### WHAT IS REQUIRED
Each line below should be written out again exactly.

-.-.-

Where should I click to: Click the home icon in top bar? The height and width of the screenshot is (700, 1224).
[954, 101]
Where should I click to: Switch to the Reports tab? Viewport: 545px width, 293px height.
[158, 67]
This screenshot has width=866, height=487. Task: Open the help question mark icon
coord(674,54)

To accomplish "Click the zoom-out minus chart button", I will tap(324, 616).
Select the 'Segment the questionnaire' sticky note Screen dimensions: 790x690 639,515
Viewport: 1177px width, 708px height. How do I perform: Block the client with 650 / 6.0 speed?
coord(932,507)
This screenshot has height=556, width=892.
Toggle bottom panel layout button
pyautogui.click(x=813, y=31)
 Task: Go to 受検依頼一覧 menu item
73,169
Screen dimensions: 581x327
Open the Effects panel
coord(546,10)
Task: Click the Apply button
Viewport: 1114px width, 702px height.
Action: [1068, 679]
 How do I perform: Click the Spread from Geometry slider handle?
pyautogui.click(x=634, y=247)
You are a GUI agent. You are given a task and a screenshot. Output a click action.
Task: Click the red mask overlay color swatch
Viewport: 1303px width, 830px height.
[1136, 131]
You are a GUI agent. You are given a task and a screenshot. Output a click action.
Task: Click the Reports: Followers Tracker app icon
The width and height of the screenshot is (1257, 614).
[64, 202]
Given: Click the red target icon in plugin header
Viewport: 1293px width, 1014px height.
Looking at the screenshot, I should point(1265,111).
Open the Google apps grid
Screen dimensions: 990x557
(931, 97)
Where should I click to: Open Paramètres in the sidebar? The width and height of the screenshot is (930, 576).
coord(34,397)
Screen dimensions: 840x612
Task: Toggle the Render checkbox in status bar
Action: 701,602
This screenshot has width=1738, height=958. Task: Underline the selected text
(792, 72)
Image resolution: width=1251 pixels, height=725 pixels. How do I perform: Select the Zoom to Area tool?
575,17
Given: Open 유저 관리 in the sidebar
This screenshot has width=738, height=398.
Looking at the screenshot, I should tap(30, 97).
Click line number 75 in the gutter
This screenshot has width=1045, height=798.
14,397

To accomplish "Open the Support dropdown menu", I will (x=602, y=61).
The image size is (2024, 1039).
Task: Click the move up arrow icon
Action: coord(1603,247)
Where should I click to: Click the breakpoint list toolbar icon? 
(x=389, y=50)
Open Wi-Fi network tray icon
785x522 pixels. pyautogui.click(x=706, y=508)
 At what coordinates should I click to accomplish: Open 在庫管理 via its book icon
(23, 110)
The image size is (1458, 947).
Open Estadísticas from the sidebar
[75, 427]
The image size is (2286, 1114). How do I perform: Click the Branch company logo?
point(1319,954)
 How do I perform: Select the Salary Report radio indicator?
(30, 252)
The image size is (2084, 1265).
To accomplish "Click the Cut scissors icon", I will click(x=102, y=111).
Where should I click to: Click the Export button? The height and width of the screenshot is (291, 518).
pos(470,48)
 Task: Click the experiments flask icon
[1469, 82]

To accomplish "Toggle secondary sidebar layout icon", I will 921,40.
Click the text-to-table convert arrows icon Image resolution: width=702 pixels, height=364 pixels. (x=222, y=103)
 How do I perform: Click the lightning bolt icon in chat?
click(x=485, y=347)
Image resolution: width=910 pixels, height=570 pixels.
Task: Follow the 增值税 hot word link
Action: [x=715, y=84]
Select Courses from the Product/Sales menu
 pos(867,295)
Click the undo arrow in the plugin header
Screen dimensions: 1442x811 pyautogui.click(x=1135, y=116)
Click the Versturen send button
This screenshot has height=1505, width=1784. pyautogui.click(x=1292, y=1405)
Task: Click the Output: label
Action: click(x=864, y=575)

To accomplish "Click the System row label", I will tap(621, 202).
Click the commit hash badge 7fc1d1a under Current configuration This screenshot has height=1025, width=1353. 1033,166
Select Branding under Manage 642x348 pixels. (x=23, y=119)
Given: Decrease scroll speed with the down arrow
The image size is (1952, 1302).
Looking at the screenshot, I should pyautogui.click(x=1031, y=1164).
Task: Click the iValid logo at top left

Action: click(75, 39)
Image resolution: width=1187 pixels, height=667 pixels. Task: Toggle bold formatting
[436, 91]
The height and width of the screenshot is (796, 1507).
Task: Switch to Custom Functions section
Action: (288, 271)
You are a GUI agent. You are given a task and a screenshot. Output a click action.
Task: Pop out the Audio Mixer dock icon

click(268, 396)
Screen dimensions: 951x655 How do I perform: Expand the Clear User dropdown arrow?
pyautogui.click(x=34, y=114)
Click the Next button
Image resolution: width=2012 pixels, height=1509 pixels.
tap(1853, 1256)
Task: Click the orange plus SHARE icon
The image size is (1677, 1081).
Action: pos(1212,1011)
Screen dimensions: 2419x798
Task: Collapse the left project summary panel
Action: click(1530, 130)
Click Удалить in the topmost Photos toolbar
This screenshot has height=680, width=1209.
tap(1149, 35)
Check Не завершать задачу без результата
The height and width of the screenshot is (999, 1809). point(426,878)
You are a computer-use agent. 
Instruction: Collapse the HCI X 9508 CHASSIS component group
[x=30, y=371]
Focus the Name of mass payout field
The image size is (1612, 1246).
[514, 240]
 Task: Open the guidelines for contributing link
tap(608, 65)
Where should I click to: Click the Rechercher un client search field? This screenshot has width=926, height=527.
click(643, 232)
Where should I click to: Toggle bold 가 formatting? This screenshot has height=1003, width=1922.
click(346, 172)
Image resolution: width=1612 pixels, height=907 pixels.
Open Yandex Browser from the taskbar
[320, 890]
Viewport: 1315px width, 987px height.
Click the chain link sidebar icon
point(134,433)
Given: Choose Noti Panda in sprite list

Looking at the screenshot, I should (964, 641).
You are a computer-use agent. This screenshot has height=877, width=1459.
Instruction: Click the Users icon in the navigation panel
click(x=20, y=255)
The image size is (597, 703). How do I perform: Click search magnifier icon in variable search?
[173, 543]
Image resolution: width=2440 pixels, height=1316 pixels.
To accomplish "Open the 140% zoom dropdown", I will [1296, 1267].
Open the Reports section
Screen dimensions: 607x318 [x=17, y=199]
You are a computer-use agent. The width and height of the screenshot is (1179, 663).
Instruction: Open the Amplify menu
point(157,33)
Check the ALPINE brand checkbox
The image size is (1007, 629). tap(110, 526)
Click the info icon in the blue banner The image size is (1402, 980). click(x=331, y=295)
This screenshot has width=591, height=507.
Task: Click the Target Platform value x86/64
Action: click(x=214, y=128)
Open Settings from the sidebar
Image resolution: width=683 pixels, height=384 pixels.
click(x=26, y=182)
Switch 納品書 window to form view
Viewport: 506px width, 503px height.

-.-.-

### SOLUTION
Where should I click to: Click the home icon in top bar? The height and width of the screenshot is (700, 1224).
[954, 101]
Where should I click to: Switch to the Reports tab? Viewport: 545px width, 293px height.
[158, 67]
This screenshot has width=866, height=487. Task: Open the help question mark icon
coord(674,54)

To accomplish "Click the zoom-out minus chart button", I will tap(324, 616).
Select the 'Segment the questionnaire' sticky note Screen dimensions: 790x690 639,515
Viewport: 1177px width, 708px height. How do I perform: Block the client with 650 / 6.0 speed?
coord(932,507)
This screenshot has height=556, width=892.
Toggle bottom panel layout button
pyautogui.click(x=813, y=31)
 Task: Go to 受検依頼一覧 menu item
73,169
Screen dimensions: 581x327
Open the Effects panel
coord(546,10)
Task: Click the Apply button
Viewport: 1114px width, 702px height.
Action: [1068, 679]
 How do I perform: Click the Spread from Geometry slider handle?
pyautogui.click(x=634, y=247)
You are a GUI agent. You are given a task and a screenshot. Output a click action.
Task: Click the red mask overlay color swatch
Viewport: 1303px width, 830px height.
[1136, 131]
You are a GUI agent. You are given a task and a screenshot. Output a click action.
Task: Click the Reports: Followers Tracker app icon
The width and height of the screenshot is (1257, 614).
[64, 202]
Given: Click the red target icon in plugin header
Viewport: 1293px width, 1014px height.
Looking at the screenshot, I should point(1265,111).
Open the Google apps grid
Screen dimensions: 990x557
(931, 97)
Where should I click to: Open Paramètres in the sidebar? The width and height of the screenshot is (930, 576).
coord(34,397)
Screen dimensions: 840x612
Task: Toggle the Render checkbox in status bar
Action: 701,602
This screenshot has width=1738, height=958. Task: Underline the selected text
(792, 72)
Image resolution: width=1251 pixels, height=725 pixels. How do I perform: Select the Zoom to Area tool?
575,17
Given: Open 유저 관리 in the sidebar
This screenshot has width=738, height=398.
Looking at the screenshot, I should tap(30, 97).
Click line number 75 in the gutter
This screenshot has width=1045, height=798.
14,397

To accomplish "Open the Support dropdown menu", I will (x=602, y=61).
The image size is (2024, 1039).
Task: Click the move up arrow icon
Action: coord(1603,247)
Where should I click to: Click the breakpoint list toolbar icon? 
(x=389, y=50)
Open Wi-Fi network tray icon
785x522 pixels. pyautogui.click(x=706, y=508)
 At what coordinates should I click to accomplish: Open 在庫管理 via its book icon
(23, 110)
The image size is (1458, 947).
Open Estadísticas from the sidebar
[75, 427]
The image size is (2286, 1114). How do I perform: Click the Branch company logo?
point(1319,954)
 How do I perform: Select the Salary Report radio indicator?
(30, 252)
The image size is (2084, 1265).
To accomplish "Click the Cut scissors icon", I will click(x=102, y=111).
Where should I click to: Click the Export button? The height and width of the screenshot is (291, 518).
pos(470,48)
 Task: Click the experiments flask icon
[1469, 82]

To accomplish "Toggle secondary sidebar layout icon", I will 921,40.
Click the text-to-table convert arrows icon Image resolution: width=702 pixels, height=364 pixels. (x=222, y=103)
 How do I perform: Click the lightning bolt icon in chat?
click(x=485, y=347)
Image resolution: width=910 pixels, height=570 pixels.
Task: Follow the 增值税 hot word link
Action: [x=715, y=84]
Select Courses from the Product/Sales menu
 pos(867,295)
Click the undo arrow in the plugin header
Screen dimensions: 1442x811 pyautogui.click(x=1135, y=116)
Click the Versturen send button
This screenshot has height=1505, width=1784. pyautogui.click(x=1292, y=1405)
Task: Click the Output: label
Action: click(x=864, y=575)

To accomplish "Click the System row label", I will tap(621, 202).
Click the commit hash badge 7fc1d1a under Current configuration This screenshot has height=1025, width=1353. 1033,166
Select Branding under Manage 642x348 pixels. (x=23, y=119)
Given: Decrease scroll speed with the down arrow
The image size is (1952, 1302).
Looking at the screenshot, I should pyautogui.click(x=1031, y=1164).
Task: Click the iValid logo at top left

Action: click(75, 39)
Image resolution: width=1187 pixels, height=667 pixels. Task: Toggle bold formatting
[436, 91]
The height and width of the screenshot is (796, 1507).
Task: Switch to Custom Functions section
Action: (288, 271)
You are a GUI agent. You are given a task and a screenshot. Output a click action.
Task: Pop out the Audio Mixer dock icon

click(268, 396)
Screen dimensions: 951x655 How do I perform: Expand the Clear User dropdown arrow?
pyautogui.click(x=34, y=114)
Click the Next button
Image resolution: width=2012 pixels, height=1509 pixels.
tap(1853, 1256)
Task: Click the orange plus SHARE icon
The image size is (1677, 1081).
Action: pos(1212,1011)
Screen dimensions: 2419x798
Task: Collapse the left project summary panel
Action: click(1530, 130)
Click Удалить in the topmost Photos toolbar
This screenshot has height=680, width=1209.
tap(1149, 35)
Check Не завершать задачу без результата
The height and width of the screenshot is (999, 1809). point(426,878)
You are a computer-use agent. 
Instruction: Collapse the HCI X 9508 CHASSIS component group
[x=30, y=371]
Focus the Name of mass payout field
The image size is (1612, 1246).
[514, 240]
 Task: Open the guidelines for contributing link
tap(608, 65)
Where should I click to: Click the Rechercher un client search field? This screenshot has width=926, height=527.
click(643, 232)
Where should I click to: Toggle bold 가 formatting? This screenshot has height=1003, width=1922.
click(346, 172)
Image resolution: width=1612 pixels, height=907 pixels.
Open Yandex Browser from the taskbar
[320, 890]
Viewport: 1315px width, 987px height.
Click the chain link sidebar icon
point(134,433)
Given: Choose Noti Panda in sprite list

Looking at the screenshot, I should (964, 641).
You are a computer-use agent. This screenshot has height=877, width=1459.
Instruction: Click the Users icon in the navigation panel
click(x=20, y=255)
The image size is (597, 703). How do I perform: Click search magnifier icon in variable search?
[173, 543]
Image resolution: width=2440 pixels, height=1316 pixels.
To accomplish "Open the 140% zoom dropdown", I will [1296, 1267].
Open the Reports section
Screen dimensions: 607x318 [x=17, y=199]
You are a computer-use agent. The width and height of the screenshot is (1179, 663).
Instruction: Open the Amplify menu
point(157,33)
Check the ALPINE brand checkbox
The image size is (1007, 629). tap(110, 526)
Click the info icon in the blue banner The image size is (1402, 980). click(x=331, y=295)
This screenshot has width=591, height=507.
Task: Click the Target Platform value x86/64
Action: click(x=214, y=128)
Open Settings from the sidebar
Image resolution: width=683 pixels, height=384 pixels.
click(x=26, y=182)
Switch 納品書 window to form view
Viewport: 506px width, 503px height.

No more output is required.